The narcotics business
Talking of drugs, the UN Drug Report 2020 reported a 37 per cent increase in drug cultivation in Afghanistan, over the previous year. This is accounted to be the third-largest jump in cultivation since 1994. The south-western region remains Afghanistan’s major opium-producing region, accounting for 71 per cent of total production, which includes major areas like Helmand and Kandahar, bordering Pakistan. The curious thing is that this rise is occurring when dry opium prices in the market are at a record low, thereby defying business sense.
Meanwhile, drugs are flowing outwards by sea and land routes, apparent in seizure after seizure. Just recently, the Sri Lankan navy intercepted a boat carrying 250 kg of narcotics, part of a series of other recent seizures that includes a local fishing vessel caught with 290 kg in August, and two more interceptions of 336 kg and 170 kg of heroin in September. The Maldives has seen another such flood of heroin, all coming from Afghanistan through Faisalabad and Lahore in Pakistan, and then exiting from Balochistan. That’s just one route. Gujarat has turned into a major landing point with not just Pakistanis being arrested, but as much as 2,988 kg of heroin being caught in just one massive haul. All of this involves local mafia, including Sri Lankan don Angoda Lukka killed mysteriously last year in Coimbatore, and an Afghan youth in Delhi. This is now a national security issue for India. Yet curiously, there is nowhere the kind of data available on drug cartels operating from Pakistan that was once available in the 1990s when, for instance, a Central Intelligence Agency report ‘Sowing the Wind’ brought out critical details of narco-political cartels in Pakistan. Today, the silence is intriguing.
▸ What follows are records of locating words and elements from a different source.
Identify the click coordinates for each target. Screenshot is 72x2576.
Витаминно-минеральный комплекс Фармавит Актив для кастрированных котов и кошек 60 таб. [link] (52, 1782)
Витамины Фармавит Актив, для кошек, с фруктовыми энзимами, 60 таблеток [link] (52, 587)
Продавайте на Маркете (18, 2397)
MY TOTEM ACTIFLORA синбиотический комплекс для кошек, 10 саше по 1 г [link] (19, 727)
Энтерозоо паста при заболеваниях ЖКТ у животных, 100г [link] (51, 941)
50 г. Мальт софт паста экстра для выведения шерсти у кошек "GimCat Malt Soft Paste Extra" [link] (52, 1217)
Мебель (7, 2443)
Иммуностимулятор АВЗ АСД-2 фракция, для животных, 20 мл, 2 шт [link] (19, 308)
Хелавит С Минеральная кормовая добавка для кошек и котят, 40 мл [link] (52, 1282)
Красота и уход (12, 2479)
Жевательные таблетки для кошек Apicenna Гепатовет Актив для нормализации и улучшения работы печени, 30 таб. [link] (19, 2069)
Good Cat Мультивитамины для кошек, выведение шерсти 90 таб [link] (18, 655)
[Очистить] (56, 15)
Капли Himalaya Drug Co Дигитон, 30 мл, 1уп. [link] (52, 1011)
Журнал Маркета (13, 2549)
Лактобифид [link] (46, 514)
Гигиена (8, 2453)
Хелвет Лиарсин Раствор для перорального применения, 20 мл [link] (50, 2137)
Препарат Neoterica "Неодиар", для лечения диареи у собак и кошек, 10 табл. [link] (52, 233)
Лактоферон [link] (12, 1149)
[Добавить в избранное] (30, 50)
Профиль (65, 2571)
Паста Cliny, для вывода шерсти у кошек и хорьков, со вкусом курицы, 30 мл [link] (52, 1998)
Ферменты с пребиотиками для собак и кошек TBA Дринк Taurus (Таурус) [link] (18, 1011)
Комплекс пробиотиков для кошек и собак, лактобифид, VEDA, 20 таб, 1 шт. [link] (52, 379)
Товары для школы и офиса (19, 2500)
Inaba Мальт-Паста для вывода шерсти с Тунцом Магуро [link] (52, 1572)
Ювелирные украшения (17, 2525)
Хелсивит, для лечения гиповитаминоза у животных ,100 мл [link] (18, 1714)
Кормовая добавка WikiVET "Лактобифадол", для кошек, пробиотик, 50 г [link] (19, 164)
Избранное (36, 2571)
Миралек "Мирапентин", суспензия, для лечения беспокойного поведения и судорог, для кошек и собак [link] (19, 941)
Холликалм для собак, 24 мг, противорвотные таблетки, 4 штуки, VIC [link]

Clearly, there is a web of criminal networks operating through and out of Pakistan that includes a variety of other activities including human smuggling, mostly of desperate Afghans fleeing the war. As starvation increases, Pakistan is trying to get the international community involved in fending off a looming refugee crisis. But the damage is done. Even as the ISI strikes a pose in Afghanistan after its ‘victory’, Pakistan has become one of the most heroin-addicted states in the world with an estimated 6.7 million drug users, most of them along the border areas.
Its skidding economy is therefore only one part of the costs that Pakistan has paid for its ‘Afghan adventure’. There’s more, including institutional decay, and a rising radicalism, given a boost by the Taliban victory. A bankrupt state with a monstrous ego that sees itself as a ‘regional power’ is bad enough. What’s worse is that it’s spreading outwards into the rest of South Asia, some with intent, sometimes not. Either way, it’s time to cry halt. And perhaps Islamabad needs to reconsider the question of trade with India. After all, a loss of face is better than the loss of a country.